## ACTIVITY
Repeat every record below exactly as written.

## PROVIDED MATERIAL
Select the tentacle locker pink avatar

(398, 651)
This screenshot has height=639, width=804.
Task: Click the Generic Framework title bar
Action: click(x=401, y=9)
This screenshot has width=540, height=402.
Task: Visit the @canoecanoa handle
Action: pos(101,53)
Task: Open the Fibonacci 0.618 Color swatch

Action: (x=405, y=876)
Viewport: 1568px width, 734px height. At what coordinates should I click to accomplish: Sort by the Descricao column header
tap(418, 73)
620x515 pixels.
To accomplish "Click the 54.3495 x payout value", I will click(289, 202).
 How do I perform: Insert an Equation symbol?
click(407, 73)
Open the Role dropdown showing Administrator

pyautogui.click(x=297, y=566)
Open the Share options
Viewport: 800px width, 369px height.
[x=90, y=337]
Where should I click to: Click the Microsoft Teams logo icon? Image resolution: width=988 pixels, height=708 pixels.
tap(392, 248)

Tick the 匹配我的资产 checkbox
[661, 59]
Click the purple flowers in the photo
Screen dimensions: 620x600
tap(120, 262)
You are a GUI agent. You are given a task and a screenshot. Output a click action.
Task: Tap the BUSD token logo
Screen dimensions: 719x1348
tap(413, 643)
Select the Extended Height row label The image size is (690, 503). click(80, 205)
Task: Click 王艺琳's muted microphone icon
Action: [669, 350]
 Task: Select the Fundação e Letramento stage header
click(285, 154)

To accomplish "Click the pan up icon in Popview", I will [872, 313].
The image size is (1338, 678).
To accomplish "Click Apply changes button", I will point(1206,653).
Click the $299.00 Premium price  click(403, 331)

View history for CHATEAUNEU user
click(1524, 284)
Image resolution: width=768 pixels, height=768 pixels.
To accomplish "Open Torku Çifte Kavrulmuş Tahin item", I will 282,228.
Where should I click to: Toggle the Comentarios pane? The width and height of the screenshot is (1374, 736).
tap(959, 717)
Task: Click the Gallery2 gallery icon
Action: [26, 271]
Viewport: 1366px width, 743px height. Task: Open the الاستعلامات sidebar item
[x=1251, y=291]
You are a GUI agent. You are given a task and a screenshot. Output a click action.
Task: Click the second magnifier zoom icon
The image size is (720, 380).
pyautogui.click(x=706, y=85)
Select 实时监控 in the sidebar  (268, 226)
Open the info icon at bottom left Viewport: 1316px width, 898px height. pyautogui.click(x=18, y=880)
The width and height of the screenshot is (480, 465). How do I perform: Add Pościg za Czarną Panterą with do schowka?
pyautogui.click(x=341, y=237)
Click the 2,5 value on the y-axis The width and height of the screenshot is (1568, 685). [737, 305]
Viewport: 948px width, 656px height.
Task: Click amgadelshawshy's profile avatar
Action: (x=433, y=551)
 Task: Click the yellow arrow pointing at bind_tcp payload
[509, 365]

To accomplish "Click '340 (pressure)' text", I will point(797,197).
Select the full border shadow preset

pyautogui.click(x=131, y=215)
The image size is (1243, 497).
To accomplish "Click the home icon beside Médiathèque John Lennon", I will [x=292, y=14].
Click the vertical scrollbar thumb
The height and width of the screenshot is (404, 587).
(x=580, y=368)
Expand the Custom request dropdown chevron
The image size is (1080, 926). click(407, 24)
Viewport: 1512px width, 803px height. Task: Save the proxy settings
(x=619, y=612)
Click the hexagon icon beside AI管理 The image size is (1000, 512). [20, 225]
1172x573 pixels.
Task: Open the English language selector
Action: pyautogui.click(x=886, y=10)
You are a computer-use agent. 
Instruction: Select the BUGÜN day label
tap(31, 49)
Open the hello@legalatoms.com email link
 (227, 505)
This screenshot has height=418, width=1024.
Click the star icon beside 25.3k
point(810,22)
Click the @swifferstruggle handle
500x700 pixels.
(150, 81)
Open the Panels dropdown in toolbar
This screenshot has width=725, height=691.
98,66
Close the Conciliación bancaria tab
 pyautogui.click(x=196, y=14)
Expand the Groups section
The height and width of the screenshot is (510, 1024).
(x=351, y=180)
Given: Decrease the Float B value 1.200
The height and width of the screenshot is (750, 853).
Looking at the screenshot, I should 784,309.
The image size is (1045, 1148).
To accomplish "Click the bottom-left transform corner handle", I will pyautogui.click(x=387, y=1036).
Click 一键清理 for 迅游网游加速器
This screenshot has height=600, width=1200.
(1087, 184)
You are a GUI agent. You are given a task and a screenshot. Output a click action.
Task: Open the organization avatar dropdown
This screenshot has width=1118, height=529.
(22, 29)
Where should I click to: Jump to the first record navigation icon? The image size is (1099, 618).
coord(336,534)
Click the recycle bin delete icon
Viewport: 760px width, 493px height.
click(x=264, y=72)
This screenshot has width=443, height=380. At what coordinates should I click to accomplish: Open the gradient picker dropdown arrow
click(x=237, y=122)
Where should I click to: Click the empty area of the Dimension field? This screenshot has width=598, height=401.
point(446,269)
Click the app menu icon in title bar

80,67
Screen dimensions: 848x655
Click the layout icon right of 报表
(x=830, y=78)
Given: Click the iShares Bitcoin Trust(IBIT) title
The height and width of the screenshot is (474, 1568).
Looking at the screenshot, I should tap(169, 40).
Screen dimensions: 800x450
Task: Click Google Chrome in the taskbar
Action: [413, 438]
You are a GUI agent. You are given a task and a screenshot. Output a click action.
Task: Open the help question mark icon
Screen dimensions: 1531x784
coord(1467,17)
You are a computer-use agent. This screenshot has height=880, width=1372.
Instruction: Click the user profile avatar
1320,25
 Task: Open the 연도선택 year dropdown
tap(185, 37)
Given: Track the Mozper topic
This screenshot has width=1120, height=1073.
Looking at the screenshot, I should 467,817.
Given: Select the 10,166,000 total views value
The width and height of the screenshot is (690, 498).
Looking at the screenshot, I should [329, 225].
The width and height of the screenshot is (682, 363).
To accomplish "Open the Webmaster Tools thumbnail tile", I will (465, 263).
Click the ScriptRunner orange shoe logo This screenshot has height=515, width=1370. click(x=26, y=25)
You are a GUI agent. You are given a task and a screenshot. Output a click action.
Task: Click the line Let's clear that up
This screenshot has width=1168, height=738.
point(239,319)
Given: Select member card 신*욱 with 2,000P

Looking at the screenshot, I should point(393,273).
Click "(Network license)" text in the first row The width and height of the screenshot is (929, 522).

## RESPONSE TO THE TASK
Select the tentacle locker pink avatar

(398, 651)
This screenshot has height=639, width=804.
Task: Click the Generic Framework title bar
Action: click(x=401, y=9)
This screenshot has width=540, height=402.
Task: Visit the @canoecanoa handle
Action: pos(101,53)
Task: Open the Fibonacci 0.618 Color swatch

Action: (x=405, y=876)
Viewport: 1568px width, 734px height. At what coordinates should I click to accomplish: Sort by the Descricao column header
tap(418, 73)
620x515 pixels.
To accomplish "Click the 54.3495 x payout value", I will click(289, 202).
 How do I perform: Insert an Equation symbol?
click(407, 73)
Open the Role dropdown showing Administrator

pyautogui.click(x=297, y=566)
Open the Share options
Viewport: 800px width, 369px height.
[x=90, y=337]
Where should I click to: Click the Microsoft Teams logo icon? Image resolution: width=988 pixels, height=708 pixels.
tap(392, 248)

Tick the 匹配我的资产 checkbox
[661, 59]
Click the purple flowers in the photo
Screen dimensions: 620x600
tap(120, 262)
You are a GUI agent. You are given a task and a screenshot. Output a click action.
Task: Tap the BUSD token logo
Screen dimensions: 719x1348
tap(413, 643)
Select the Extended Height row label The image size is (690, 503). click(80, 205)
Task: Click 王艺琳's muted microphone icon
Action: [669, 350]
 Task: Select the Fundação e Letramento stage header
click(285, 154)

To accomplish "Click the pan up icon in Popview", I will [872, 313].
The image size is (1338, 678).
To accomplish "Click Apply changes button", I will point(1206,653).
Click the $299.00 Premium price  click(403, 331)

View history for CHATEAUNEU user
click(1524, 284)
Image resolution: width=768 pixels, height=768 pixels.
To accomplish "Open Torku Çifte Kavrulmuş Tahin item", I will 282,228.
Where should I click to: Toggle the Comentarios pane? The width and height of the screenshot is (1374, 736).
tap(959, 717)
Task: Click the Gallery2 gallery icon
Action: [26, 271]
Viewport: 1366px width, 743px height. Task: Open the الاستعلامات sidebar item
[x=1251, y=291]
You are a GUI agent. You are given a task and a screenshot. Output a click action.
Task: Click the second magnifier zoom icon
The image size is (720, 380).
pyautogui.click(x=706, y=85)
Select 实时监控 in the sidebar  (268, 226)
Open the info icon at bottom left Viewport: 1316px width, 898px height. pyautogui.click(x=18, y=880)
The width and height of the screenshot is (480, 465). How do I perform: Add Pościg za Czarną Panterą with do schowka?
pyautogui.click(x=341, y=237)
Click the 2,5 value on the y-axis The width and height of the screenshot is (1568, 685). [737, 305]
Viewport: 948px width, 656px height.
Task: Click amgadelshawshy's profile avatar
Action: (x=433, y=551)
 Task: Click the yellow arrow pointing at bind_tcp payload
[509, 365]

To accomplish "Click '340 (pressure)' text", I will point(797,197).
Select the full border shadow preset

pyautogui.click(x=131, y=215)
The image size is (1243, 497).
To accomplish "Click the home icon beside Médiathèque John Lennon", I will [x=292, y=14].
Click the vertical scrollbar thumb
The height and width of the screenshot is (404, 587).
(x=580, y=368)
Expand the Custom request dropdown chevron
The image size is (1080, 926). click(407, 24)
Viewport: 1512px width, 803px height. Task: Save the proxy settings
(x=619, y=612)
Click the hexagon icon beside AI管理 The image size is (1000, 512). [20, 225]
1172x573 pixels.
Task: Open the English language selector
Action: pyautogui.click(x=886, y=10)
You are a computer-use agent. 
Instruction: Select the BUGÜN day label
tap(31, 49)
Open the hello@legalatoms.com email link
 (227, 505)
This screenshot has height=418, width=1024.
Click the star icon beside 25.3k
point(810,22)
Click the @swifferstruggle handle
500x700 pixels.
(150, 81)
Open the Panels dropdown in toolbar
This screenshot has width=725, height=691.
98,66
Close the Conciliación bancaria tab
 pyautogui.click(x=196, y=14)
Expand the Groups section
The height and width of the screenshot is (510, 1024).
(x=351, y=180)
Given: Decrease the Float B value 1.200
The height and width of the screenshot is (750, 853).
Looking at the screenshot, I should 784,309.
The image size is (1045, 1148).
To accomplish "Click the bottom-left transform corner handle", I will pyautogui.click(x=387, y=1036).
Click 一键清理 for 迅游网游加速器
This screenshot has height=600, width=1200.
(1087, 184)
You are a GUI agent. You are given a task and a screenshot. Output a click action.
Task: Open the organization avatar dropdown
This screenshot has width=1118, height=529.
(22, 29)
Where should I click to: Jump to the first record navigation icon? The image size is (1099, 618).
coord(336,534)
Click the recycle bin delete icon
Viewport: 760px width, 493px height.
click(x=264, y=72)
This screenshot has width=443, height=380. At what coordinates should I click to accomplish: Open the gradient picker dropdown arrow
click(x=237, y=122)
Where should I click to: Click the empty area of the Dimension field? This screenshot has width=598, height=401.
point(446,269)
Click the app menu icon in title bar

80,67
Screen dimensions: 848x655
Click the layout icon right of 报表
(x=830, y=78)
Given: Click the iShares Bitcoin Trust(IBIT) title
The height and width of the screenshot is (474, 1568).
Looking at the screenshot, I should tap(169, 40).
Screen dimensions: 800x450
Task: Click Google Chrome in the taskbar
Action: [413, 438]
You are a GUI agent. You are given a task and a screenshot. Output a click action.
Task: Open the help question mark icon
Screen dimensions: 1531x784
coord(1467,17)
You are a computer-use agent. This screenshot has height=880, width=1372.
Instruction: Click the user profile avatar
1320,25
 Task: Open the 연도선택 year dropdown
tap(185, 37)
Given: Track the Mozper topic
This screenshot has width=1120, height=1073.
Looking at the screenshot, I should 467,817.
Given: Select the 10,166,000 total views value
The width and height of the screenshot is (690, 498).
Looking at the screenshot, I should [329, 225].
The width and height of the screenshot is (682, 363).
To accomplish "Open the Webmaster Tools thumbnail tile", I will (465, 263).
Click the ScriptRunner orange shoe logo This screenshot has height=515, width=1370. click(x=26, y=25)
You are a GUI agent. You are given a task and a screenshot. Output a click action.
Task: Click the line Let's clear that up
This screenshot has width=1168, height=738.
point(239,319)
Given: Select member card 신*욱 with 2,000P

Looking at the screenshot, I should point(393,273).
Click "(Network license)" text in the first row The width and height of the screenshot is (929, 522).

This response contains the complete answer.